Serious EV advantages

Mexico is already the fourth-largest exporter and seventh-largest producer of cars globally and hosts a number of big-name automakers, including ToyotaKiaVolkswagen, and Nissan. Ford even produces its Mustang Mach-E EV at the Cuautitlán Stamping and Assembly Plant in Cuautitlán Izcalli, about 20 miles outside Mexico City.

Multiple automakers have also recently announced moves into Mexico to produce EVs. General Motors said last year it will build the 2024 Blazer EV and Equinox EV at its factory in Ramos Arizpe, a city in the northern state of Coahuila. BMW said just last month that it will invest $866 million into EV production in the country. And Tesla announced plans last week for a $5 billion Giga factory in Monterrey, Nuevo León, about 120 miles from the U.S. border.

Local officials have said that the 4,200-acre site is nearly double the size of the EV giant’s Texas facility.

“This is a game changer for a transition from traditional industry to an industry of the future, a green industry,” Nuevo León Gov.
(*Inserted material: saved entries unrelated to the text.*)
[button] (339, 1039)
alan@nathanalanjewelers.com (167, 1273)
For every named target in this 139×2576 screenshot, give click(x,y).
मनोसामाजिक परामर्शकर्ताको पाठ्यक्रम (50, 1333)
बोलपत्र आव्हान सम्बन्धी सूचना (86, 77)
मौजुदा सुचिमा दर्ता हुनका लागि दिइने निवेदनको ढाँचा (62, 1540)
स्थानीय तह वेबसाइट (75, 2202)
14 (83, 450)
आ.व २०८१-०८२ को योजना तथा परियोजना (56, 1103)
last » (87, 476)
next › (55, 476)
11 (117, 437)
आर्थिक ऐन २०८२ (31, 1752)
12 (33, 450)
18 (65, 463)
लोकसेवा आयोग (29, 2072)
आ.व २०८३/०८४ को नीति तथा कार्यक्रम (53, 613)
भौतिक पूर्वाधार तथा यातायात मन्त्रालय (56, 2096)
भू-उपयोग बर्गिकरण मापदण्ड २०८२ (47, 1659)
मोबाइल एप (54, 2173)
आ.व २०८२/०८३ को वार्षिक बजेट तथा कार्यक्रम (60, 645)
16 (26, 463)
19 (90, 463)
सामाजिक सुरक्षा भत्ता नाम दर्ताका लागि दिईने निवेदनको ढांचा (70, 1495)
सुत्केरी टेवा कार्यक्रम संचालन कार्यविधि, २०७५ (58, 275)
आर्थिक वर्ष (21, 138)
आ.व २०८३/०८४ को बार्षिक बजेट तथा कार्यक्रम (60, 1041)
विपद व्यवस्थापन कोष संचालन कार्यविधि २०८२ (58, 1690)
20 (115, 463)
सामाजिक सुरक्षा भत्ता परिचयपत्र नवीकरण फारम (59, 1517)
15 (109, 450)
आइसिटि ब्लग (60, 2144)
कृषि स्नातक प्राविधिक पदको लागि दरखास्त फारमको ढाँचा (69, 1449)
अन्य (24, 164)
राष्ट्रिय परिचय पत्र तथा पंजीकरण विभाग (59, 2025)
Samuel Garcia said Friday, adding that it could lead to $10 billion in total investment into his state in the coming years, Bloomberg reported.

Czerwonko and Soni called Tesla’s move “a vote of confidence in Mexico’s auto manufacturing industry and its hopes of gaining market share in the global electric vehicle (EV) space,” and noted it’s just one of many data points that demonstrate Mexico is already benefiting from nearshoring. Through the first nine months of 2022, direct foreign investment into Mexico increased by 29.5%, the most since 1999, according to data from Mexico’s Confederation of the National Chambers of Commerce (CONCANACO).